Server Monitoring with Zabbix
Zabbix (www.zabbix.com) is an open-source, commercially backed monitoring solution that supports UNIX, Linux, BSD, Mac OS X and Windows platforms and is built to support large installations. Zabbix is the creation of Alexei Vladishev and his company Zabbix SIA. This article is based on the latest version of Zabbix, version 1.8.1, which was released in January 2010. At the time of this writing, most Linux distributions include the previous version (1.6) in their repositories. There are significant changes when compared to 1.8, but most of this article still applies. A partial feature list includes:
Distributed monitoring.
Clients for Linux, BSD, Windows, Mac OS X and commercial UNIXes.
Database back end (MySQL, Oracle, PostgreSQL or SQLite).
Auto-discovery mode.
Web-based interface.
Notifications via e-mail, SMS or Jabber.
Support for polling or trapping Zabbix client messages.
SNMP.
Agent-less monitoring (ping, port checks and so on).
Graphs.
Although you can install Zabbix from your Linux distribution's repositories, I'm going to install version 1.8.1 from source using Ubuntu 9.10 for the server platform with a MySQL database back end. I also show how to configure a Linux client with the basic monitoring that comes with a default Zabbix installation.

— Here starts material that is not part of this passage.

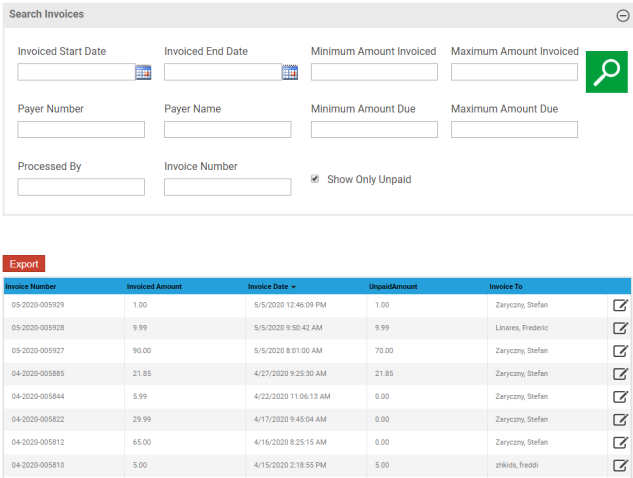Collapse the Search Invoices panel
The image size is (633, 478).
pos(622,15)
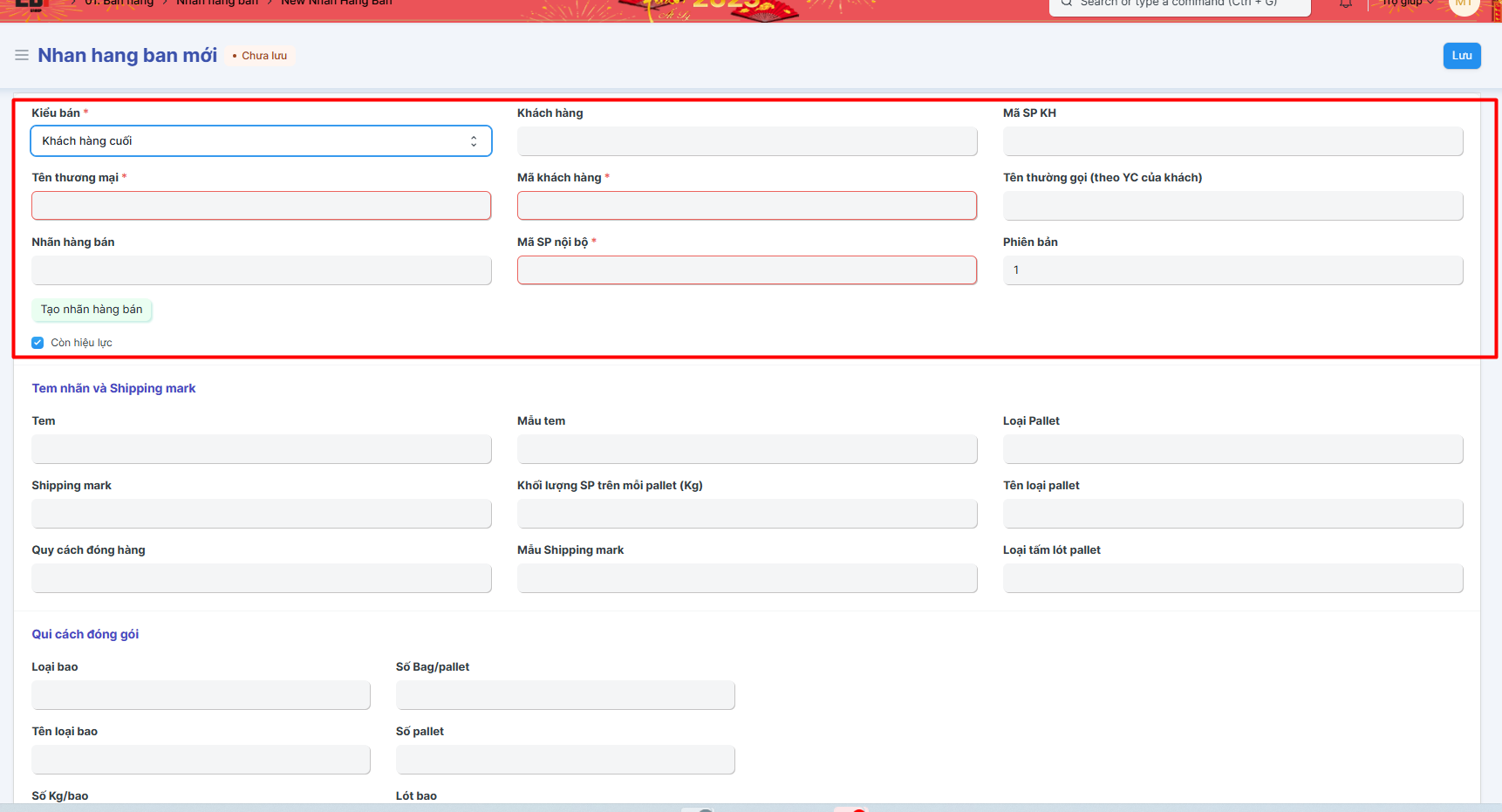
Task: Uncheck the Còn hiệu lực checkbox
Action: tap(38, 343)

Before compiling the Zabbix sources, I need to install prerequisite packages:
shell> sudo apt-get install mysql-server apache2 ↪libapache2-mod-php5 php5-mysql php5-gd ↪libmysqlclient15-dev libsnmp-dev libiksemel-dev ↪libcurl4-gnutls-dev
(In Ubuntu, the package names are mysql-server, apache2, libapache2-mod-php5, php5-mysql, php5-gd, libmysqlclient15-dev, libsnmp-dev, libiksemel-dev and libcurl4-gnutls-dev.)
The Zabbix sever and client will run as the user zabbix, so you need to create an account:
shell> sudo useradd -s /bin/true zabbix
Next, create the zabbix database:
shell> mysql -u<username> -p<password> mysql> create database zabbix; mysql> quit;
Download the source code from www.zabbix.com/download.php, uncompress the archive and then follow the steps below to set up the database schema and default configuration. Note that I am using the MySQL schema files to set up my database; there are different schema files for the other supported databases:
shell> sudo tar zxvf zabbix-1.8.1.tar.gz shell> cd zabbix-1.8.1/create/schema shell> cat mysql.sql | mysql -u<username> -p<password> zabbix shell> cd ../data shell> cat data.sql | mysql -u<username> -p<password> zabbix shell> cat images_mysql.sql | mysql -u<username> -p<password> zabbix
To compile the server code, cd back to the root of the extracted zabbix-1.8 source directory, and run the following command to compile the server binaries to have support for MySQL, SNMP and Jabber:
shell> ./configure --enable-server --with-mysql --with-net-snmp ↪--with-jabber --with-lib-curl shell> sudo make install shell> ./configure --enable-agent --enable-static shell> sudo make install
I recommend building static binaries for the clients. This helps when deploying the client across different (Linux) versions. Although the make install command builds and installs the server binary zabbix_server, it does not build the client agent binary. To compile the client binaries, cd into zabbix-1.8.1/src/zabbix_agent, and run another make install. The binaries then are installed into /usr/local/sbin—the same location for the server binary:
shell> ./configure --enable-agent --enable-static shell> cd src/zabbix_agent shell> sudo make install
Two zabbix binaries are compiled: zabbix_agentd and zabbix_agent. The latter is used to run the client from a superserver, such as inetd, and the former runs as a dæmon. It's recommended to run the zabbix_agentd.
Zabbix uses one configuration file for the server and another for the client. Sample configuration files are available in the zabbix-1.8.1/misc/conf directory. Make a directory called /etc/zabbix, change the ownership of the directory to the user zabbix, and copy the zabbix_server.conf and zabbix_agentd.conf files to this directory.
There isn't much to change in either of the configuration files, but they are well documented within the files themselves. Two configuration parameters in the client zabbix_agentd.conf file that should be changed are the lines Server= and Hostname=. The first should point to your Zabbix server and the second should be the hostname of the client.
With the exception of maybe the DBUser and DBPassword parameters in the zabbix_server.conf file, nothing else needs to be changed if you're running a site with less than a few hosts. Look through both configuration files and refer to the Zabbix documentation for any variables that could be helpful to your site.